'''

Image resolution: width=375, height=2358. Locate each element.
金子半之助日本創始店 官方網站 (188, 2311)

'''
'''

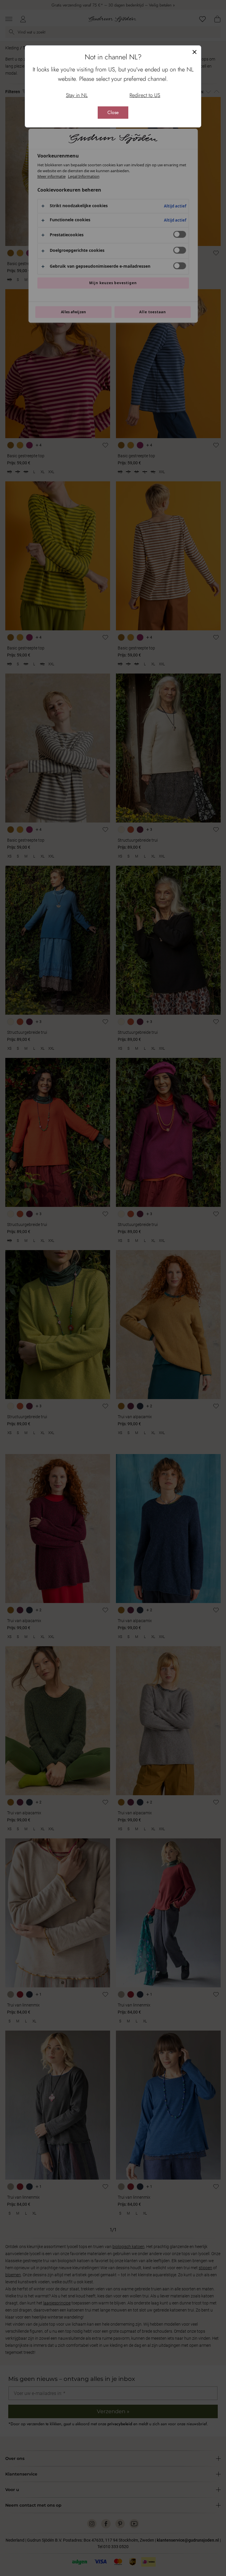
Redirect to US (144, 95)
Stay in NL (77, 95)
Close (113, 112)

'''

## [WORK REQUEST]
In the listing above, locate the line containing "Image resolution: width=375, height=2358." and the line containing "金子半之助日本創始店 官方網站 (188, 2311)". Transcribe those two lines and everything between them, exactly as written.

## [EXERCISE ANSWER]
Image resolution: width=375, height=2358. Locate each element.
金子半之助日本創始店 官方網站 (188, 2311)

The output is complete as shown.